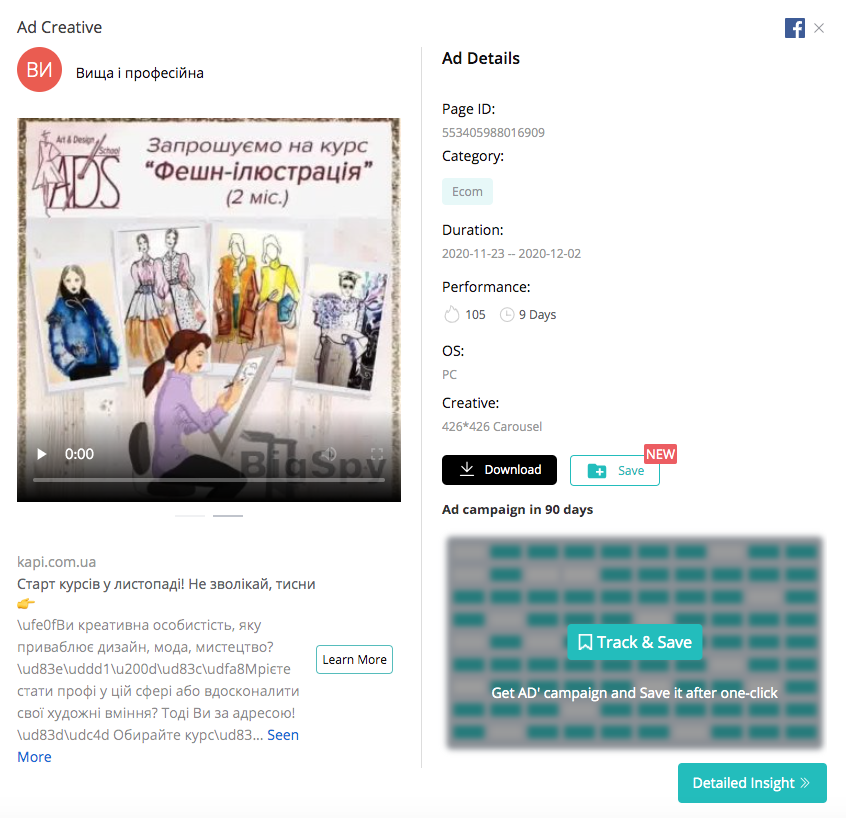Mute the video volume icon
This screenshot has height=818, width=846.
[329, 454]
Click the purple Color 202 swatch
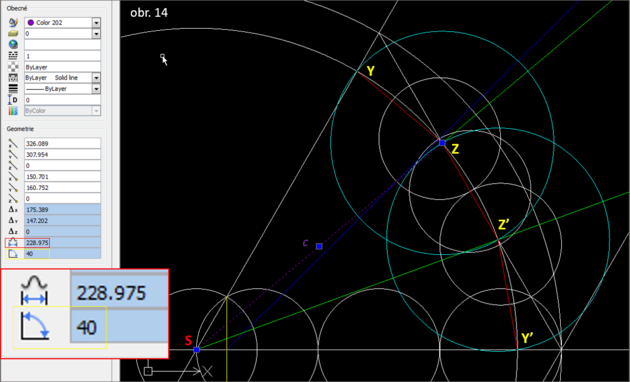 (31, 22)
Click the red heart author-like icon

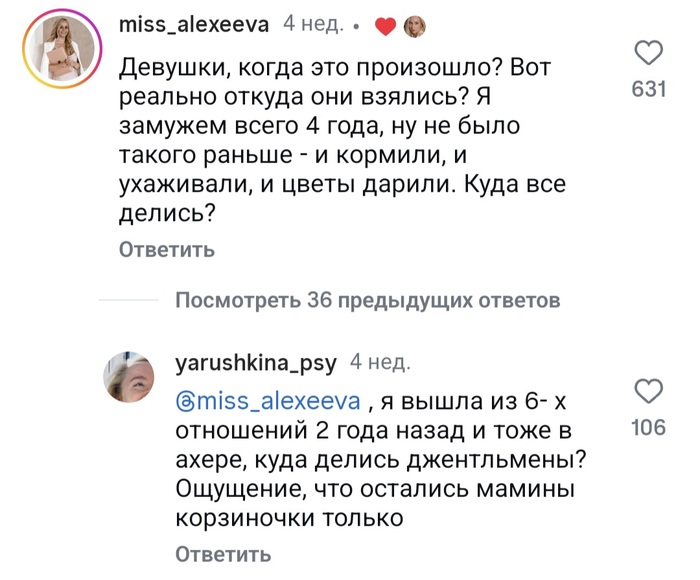coord(386,28)
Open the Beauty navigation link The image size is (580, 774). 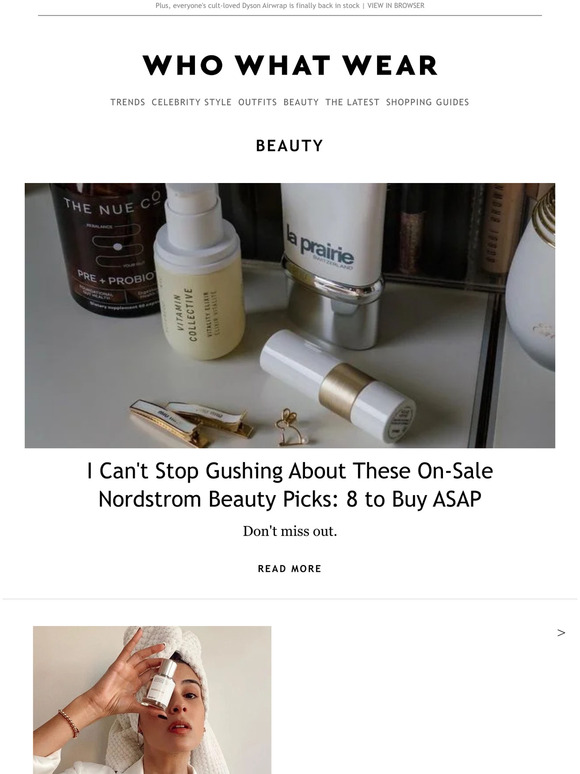click(301, 102)
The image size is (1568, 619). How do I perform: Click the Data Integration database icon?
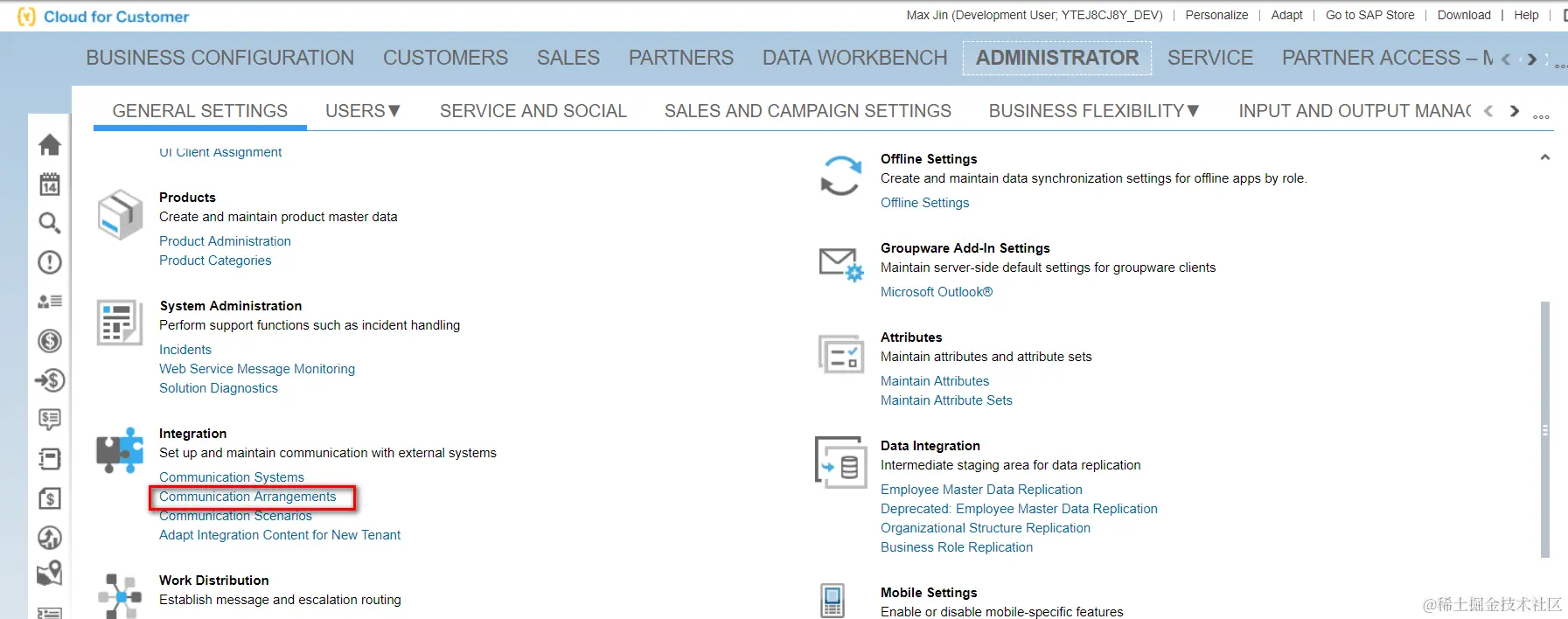click(840, 462)
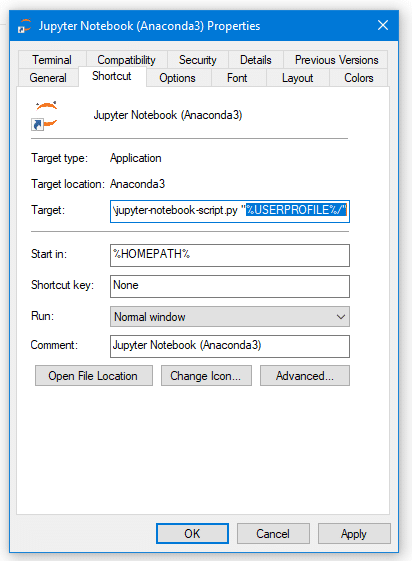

● Short task: Reproduce the items starting with the line that contains "The image size is (1568, 619)." and going on through the end of the items, requests included, but shift every coordinate in the answers by adding 56 to it. Leave the pictures out of your answer.

● Full answer:
The image size is (1568, 619). How do I perform: Click the Data Integration database icon?
click(896, 518)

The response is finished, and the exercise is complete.